- **Stored dataset items**:

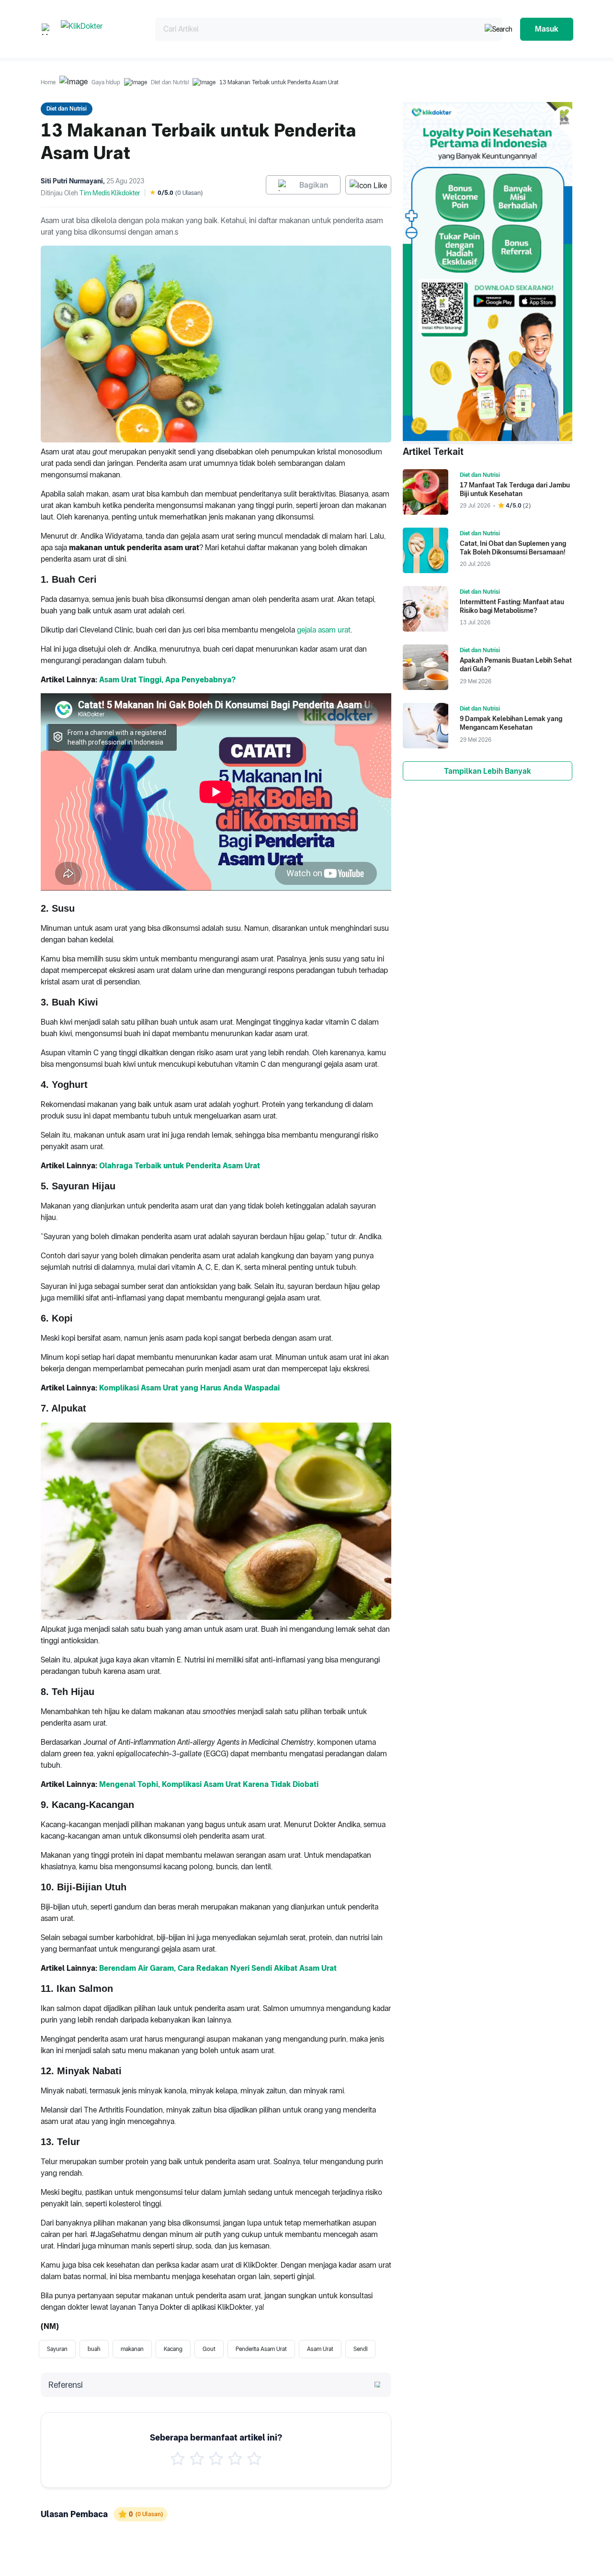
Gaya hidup (105, 82)
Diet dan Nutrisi (170, 82)
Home (48, 82)
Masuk (546, 29)
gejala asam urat (324, 629)
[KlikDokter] (100, 29)
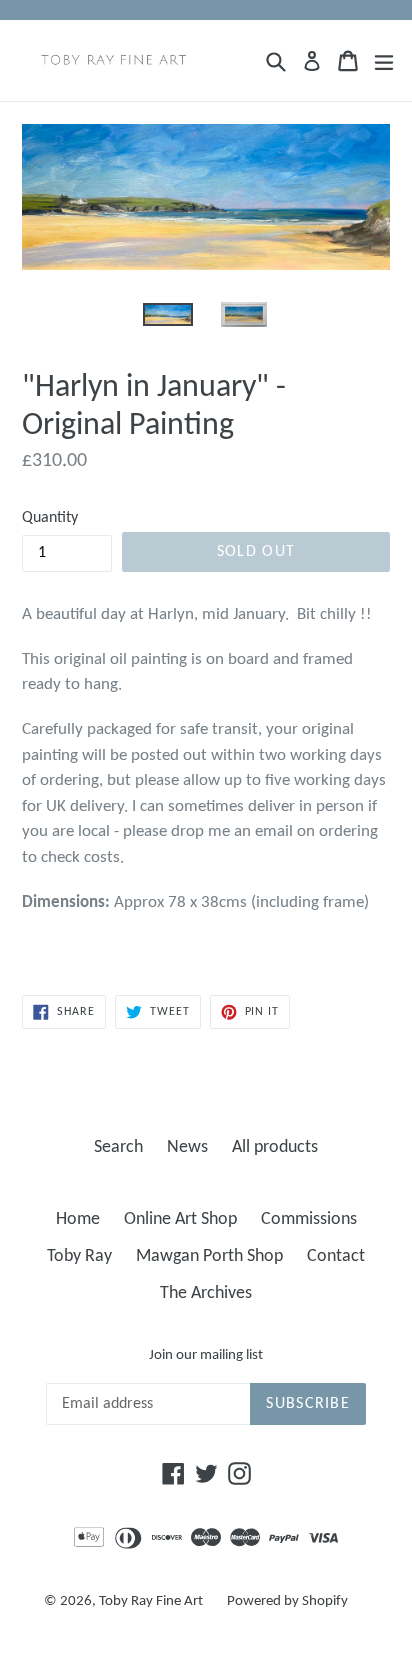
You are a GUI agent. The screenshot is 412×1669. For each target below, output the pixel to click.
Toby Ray (79, 1256)
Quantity (50, 518)
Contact (336, 1256)
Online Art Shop (180, 1219)
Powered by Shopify (287, 1601)
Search (118, 1147)
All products (275, 1147)
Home (78, 1219)
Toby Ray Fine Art (151, 1601)
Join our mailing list (206, 1355)
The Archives (206, 1293)
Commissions (309, 1219)
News (187, 1147)
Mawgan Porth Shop (209, 1256)
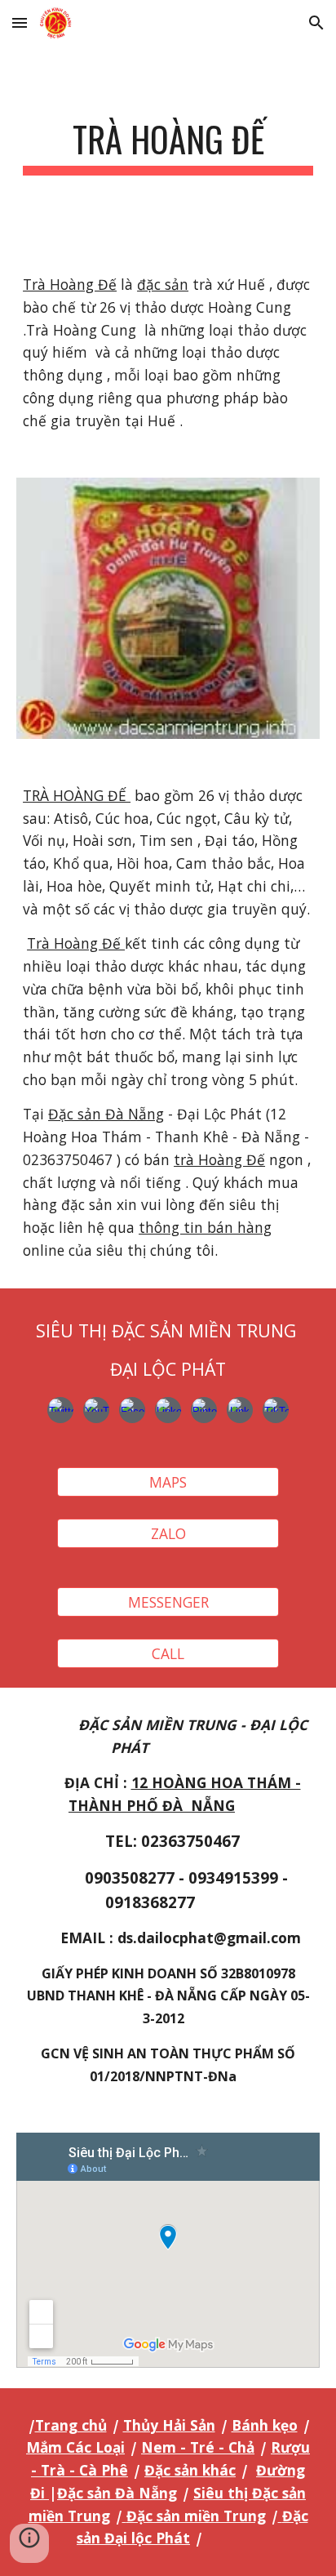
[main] (168, 146)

- **Brief**: Reproduce the entries above without change, omitting all pictures.

- **Answer to this task**:
Gaya hidup (105, 82)
Diet dan Nutrisi (170, 82)
Home (48, 82)
Masuk (546, 29)
gejala asam urat (324, 629)
[KlikDokter] (100, 29)
You are a GUI agent. The screenshot is 412×1669. For each target below, output the pixel to click.
Toby Ray (79, 1256)
Quantity (50, 518)
Contact (336, 1256)
Online Art Shop (180, 1219)
Powered by Shopify (287, 1601)
Search (118, 1147)
All products (275, 1147)
Home (78, 1219)
Toby Ray Fine Art (151, 1601)
Join our mailing list (206, 1355)
The Archives (206, 1293)
Commissions (309, 1219)
News (187, 1147)
Mawgan Porth Shop (209, 1256)
[main] (168, 146)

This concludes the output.